-- START --
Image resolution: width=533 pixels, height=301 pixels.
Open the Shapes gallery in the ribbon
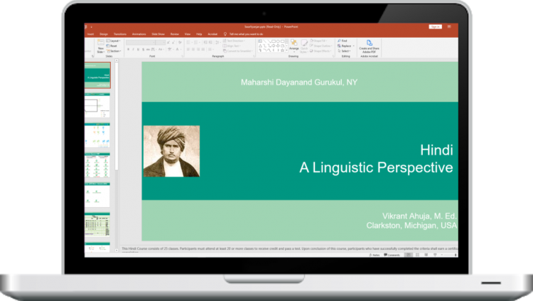271,46
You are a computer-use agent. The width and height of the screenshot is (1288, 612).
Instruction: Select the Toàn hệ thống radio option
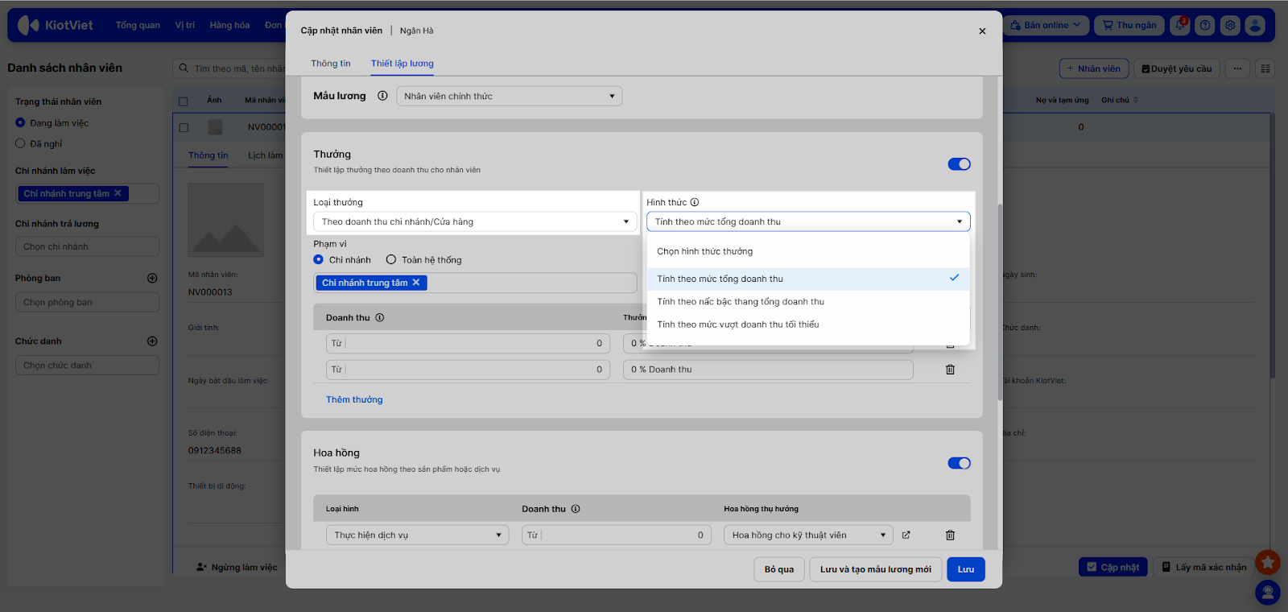(391, 260)
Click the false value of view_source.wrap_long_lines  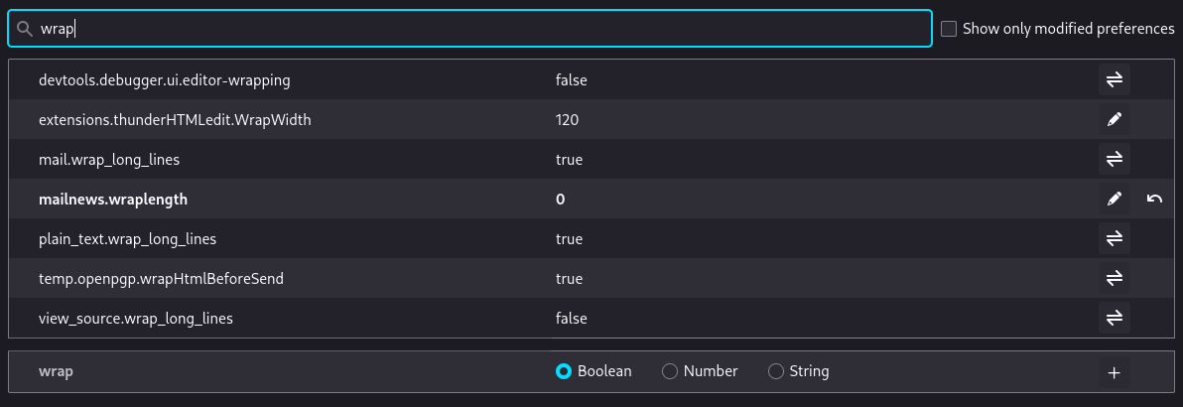point(571,319)
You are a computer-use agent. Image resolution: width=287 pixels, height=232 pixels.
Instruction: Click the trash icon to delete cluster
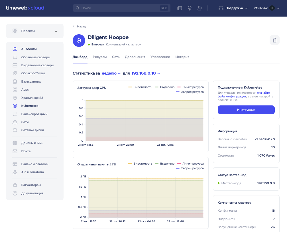(274, 40)
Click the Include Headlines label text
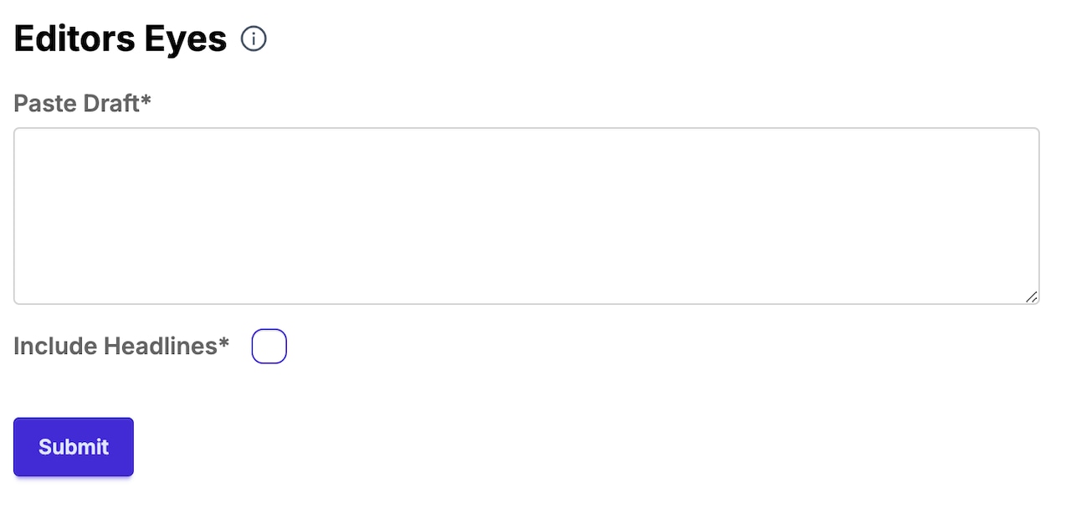This screenshot has width=1071, height=509. pyautogui.click(x=115, y=347)
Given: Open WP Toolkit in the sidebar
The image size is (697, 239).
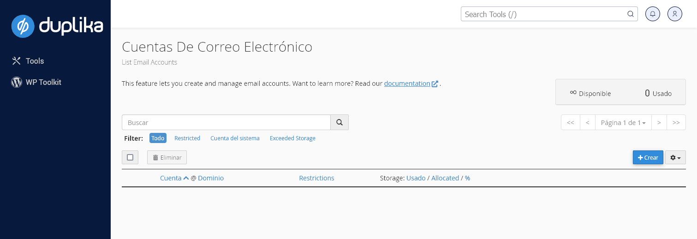Looking at the screenshot, I should [43, 82].
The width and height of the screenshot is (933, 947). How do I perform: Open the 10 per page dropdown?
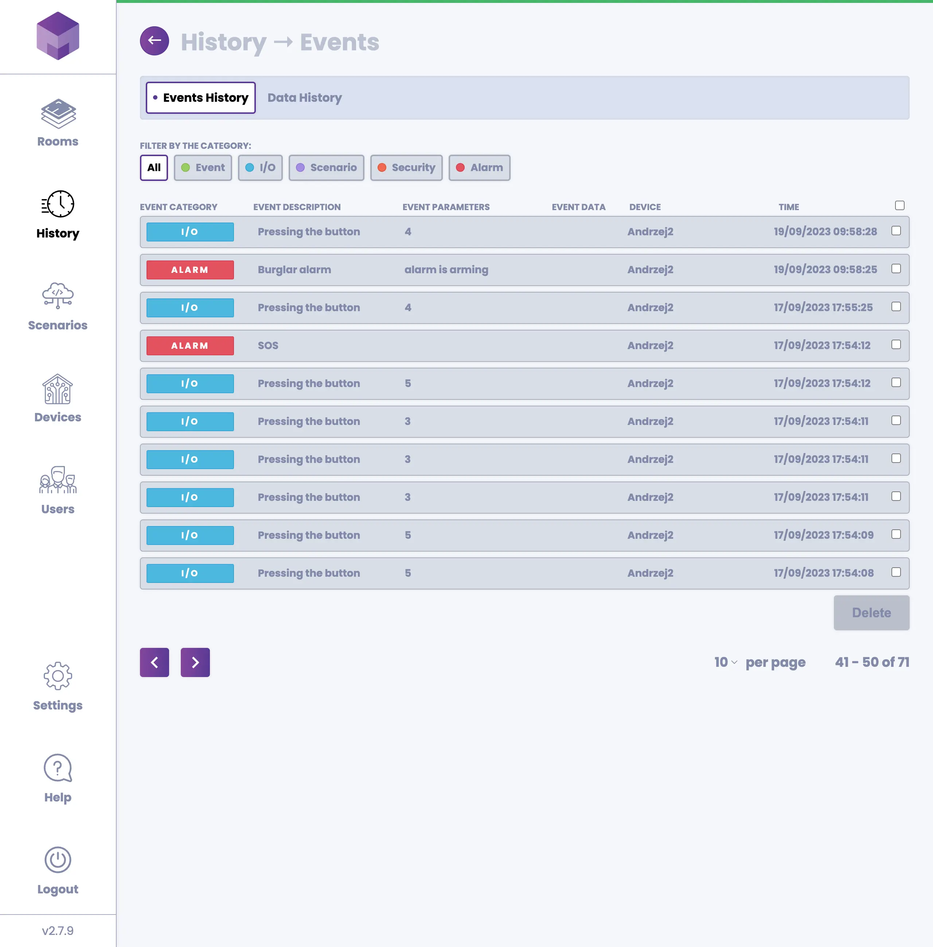[x=725, y=662]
-- END --
What to produce: Output the records from the line containing "The width and height of the screenshot is (933, 947)." through the end of the records as a two-column CSV with headers input and output, one row per record. Put each record's text and its answer in separate quoted fields, turn line breaks into spaces, and omit the pictures.

Output for this task:
input,output
"The width and height of the screenshot is (933, 947). How do I perform: Open the 10 per page dropdown?","[x=725, y=662]"